━━━ Information shown ━━━

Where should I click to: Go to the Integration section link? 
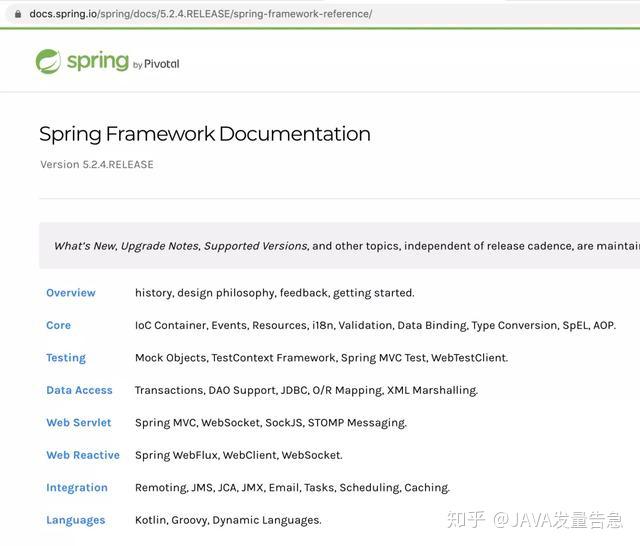77,488
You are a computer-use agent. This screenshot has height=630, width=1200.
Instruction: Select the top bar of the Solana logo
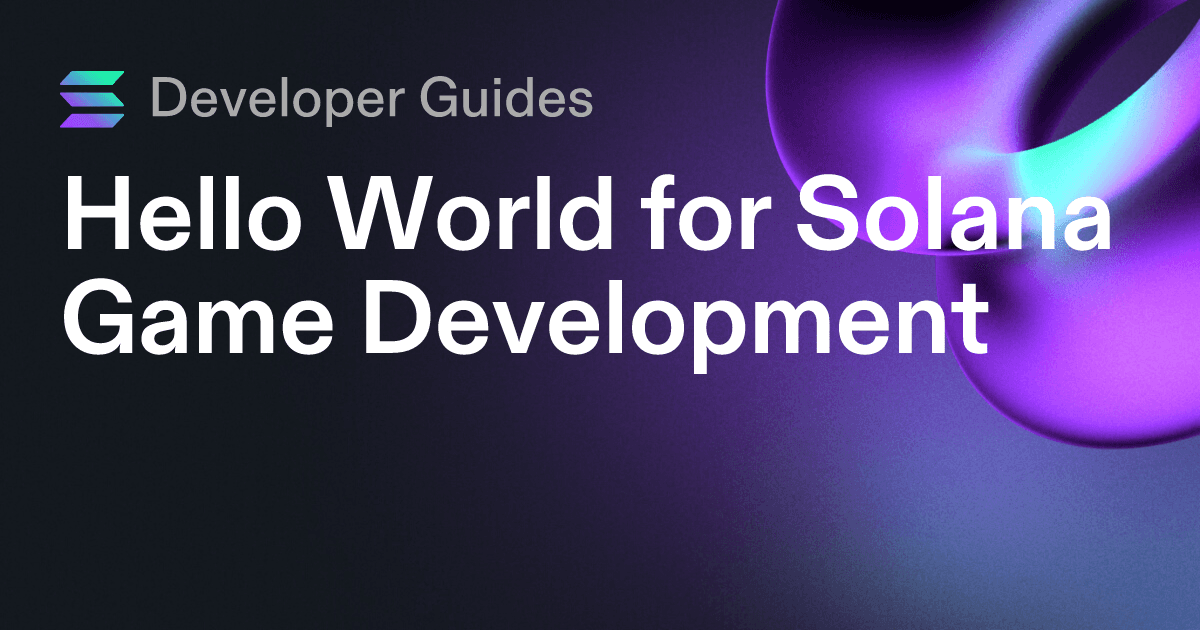point(90,77)
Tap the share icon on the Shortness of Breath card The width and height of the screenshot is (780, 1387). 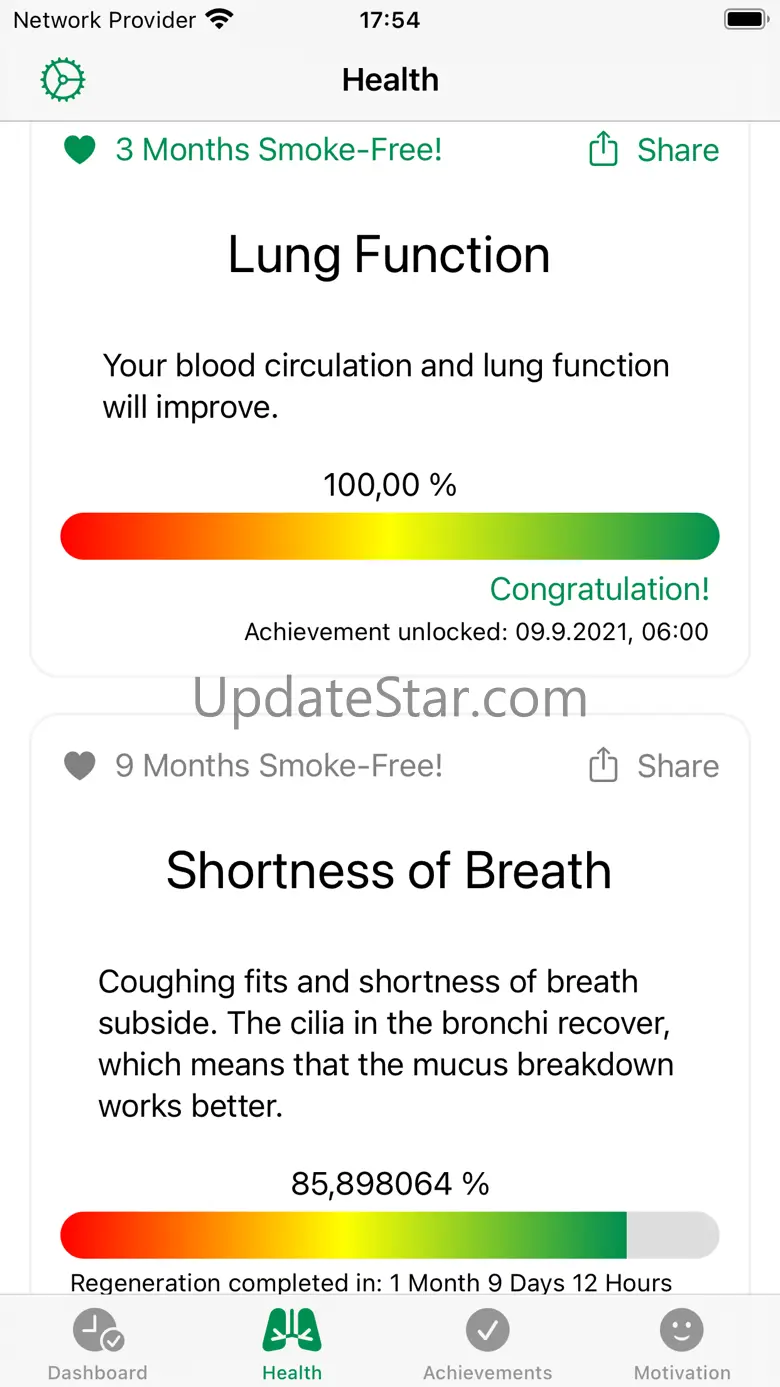coord(603,766)
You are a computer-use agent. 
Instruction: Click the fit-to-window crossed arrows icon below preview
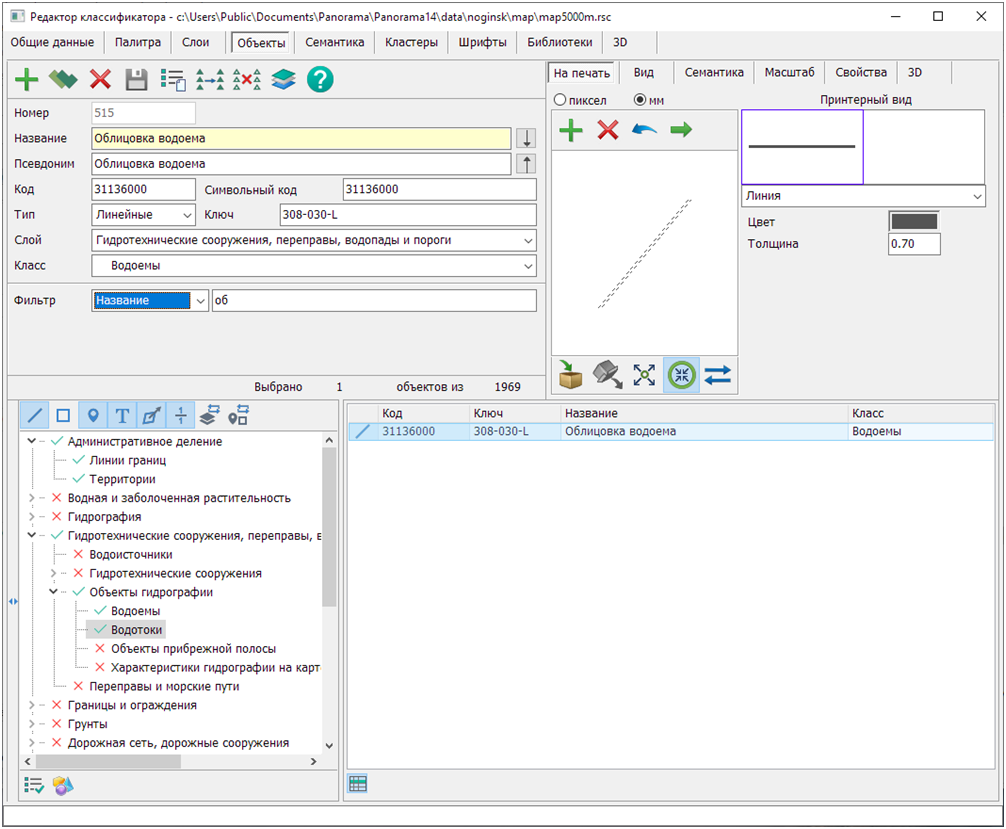coord(643,374)
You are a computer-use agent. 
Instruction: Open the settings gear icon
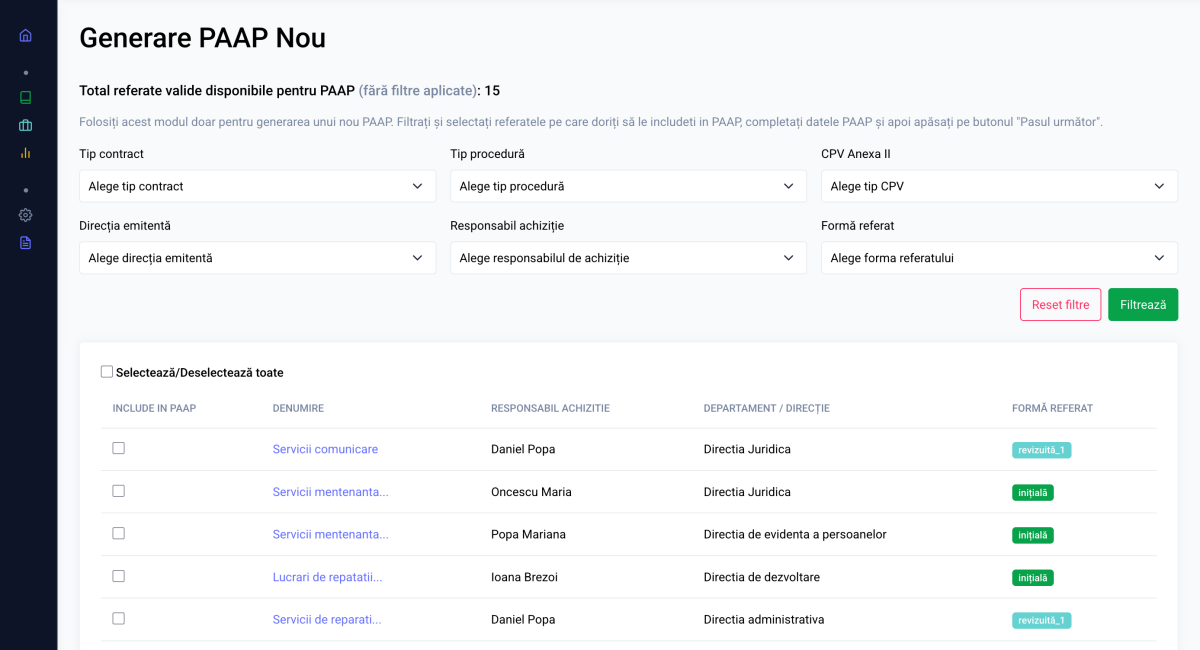[26, 215]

━━━

# [Task goal]
Show every line of the entries above that contains the string "Instruction". Case counts.

# [Full solution]
Instruction: Select the top bar of the Solana logo
Instruction: Click the fit-to-window crossed arrows icon below preview
Instruction: Open the settings gear icon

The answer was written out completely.